Dataset items
/---
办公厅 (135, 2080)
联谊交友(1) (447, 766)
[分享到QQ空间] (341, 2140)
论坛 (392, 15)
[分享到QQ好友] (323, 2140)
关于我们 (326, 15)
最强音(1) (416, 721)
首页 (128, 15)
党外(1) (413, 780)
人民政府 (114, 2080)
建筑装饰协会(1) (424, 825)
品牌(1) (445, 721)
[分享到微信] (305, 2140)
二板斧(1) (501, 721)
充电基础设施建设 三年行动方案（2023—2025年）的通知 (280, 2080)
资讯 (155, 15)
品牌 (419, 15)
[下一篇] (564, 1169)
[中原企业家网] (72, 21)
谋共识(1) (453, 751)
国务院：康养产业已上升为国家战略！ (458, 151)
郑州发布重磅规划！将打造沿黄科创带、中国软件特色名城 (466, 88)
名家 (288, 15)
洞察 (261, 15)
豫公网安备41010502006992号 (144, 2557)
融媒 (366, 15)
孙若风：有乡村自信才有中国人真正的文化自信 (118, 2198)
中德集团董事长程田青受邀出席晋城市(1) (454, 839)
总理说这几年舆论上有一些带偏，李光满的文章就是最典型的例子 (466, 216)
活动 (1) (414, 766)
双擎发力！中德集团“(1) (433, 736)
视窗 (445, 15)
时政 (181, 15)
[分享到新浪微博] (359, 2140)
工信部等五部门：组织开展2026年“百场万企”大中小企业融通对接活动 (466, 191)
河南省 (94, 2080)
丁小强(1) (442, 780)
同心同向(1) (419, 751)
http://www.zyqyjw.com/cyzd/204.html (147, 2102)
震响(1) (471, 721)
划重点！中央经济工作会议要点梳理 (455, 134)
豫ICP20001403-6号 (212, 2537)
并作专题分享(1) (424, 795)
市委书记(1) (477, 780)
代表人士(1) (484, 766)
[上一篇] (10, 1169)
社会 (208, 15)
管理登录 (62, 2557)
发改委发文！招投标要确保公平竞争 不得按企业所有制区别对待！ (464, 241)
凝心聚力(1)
\---
Exercise: Restate the entries above. Match them exactly.

Reply to the task:
办公厅 (135, 2080)
联谊交友(1) (447, 766)
[分享到QQ空间] (341, 2140)
论坛 (392, 15)
[分享到QQ好友] (323, 2140)
关于我们 (326, 15)
最强音(1) (416, 721)
首页 (128, 15)
党外(1) (413, 780)
人民政府 (114, 2080)
建筑装饰协会(1) (424, 825)
品牌(1) (445, 721)
[分享到微信] (305, 2140)
二板斧(1) (501, 721)
充电基础设施建设 三年行动方案（2023—2025年）的通知 (280, 2080)
资讯 (155, 15)
品牌 (419, 15)
[下一篇] (564, 1169)
[中原企业家网] (72, 21)
谋共识(1) (453, 751)
国务院：康养产业已上升为国家战略！ (458, 151)
郑州发布重磅规划！将打造沿黄科创带、中国软件特色名城 (466, 88)
名家 (288, 15)
洞察 (261, 15)
豫公网安备41010502006992号 (144, 2557)
融媒 (366, 15)
孙若风：有乡村自信才有中国人真正的文化自信 (118, 2198)
中德集团董事长程田青受邀出席晋城市(1) (454, 839)
总理说这几年舆论上有一些带偏，李光满的文章就是最典型的例子 (466, 216)
活动 (1) (414, 766)
双擎发力！中德集团“(1) (433, 736)
视窗 (445, 15)
时政 (181, 15)
[分享到新浪微博] (359, 2140)
工信部等五部门：组织开展2026年“百场万企”大中小企业融通对接活动 (466, 191)
河南省 (94, 2080)
丁小强(1) (442, 780)
同心同向(1) (419, 751)
http://www.zyqyjw.com/cyzd/204.html (147, 2102)
震响(1) (471, 721)
划重点！中央经济工作会议要点梳理 (455, 134)
豫ICP20001403-6号 (212, 2537)
并作专题分享(1) (424, 795)
市委书记(1) (477, 780)
代表人士(1) (484, 766)
[上一篇] (10, 1169)
社会 (208, 15)
管理登录 (62, 2557)
发改委发文！招投标要确保公平竞争 不得按企业所有制区别对待！ (464, 241)
凝心聚力(1)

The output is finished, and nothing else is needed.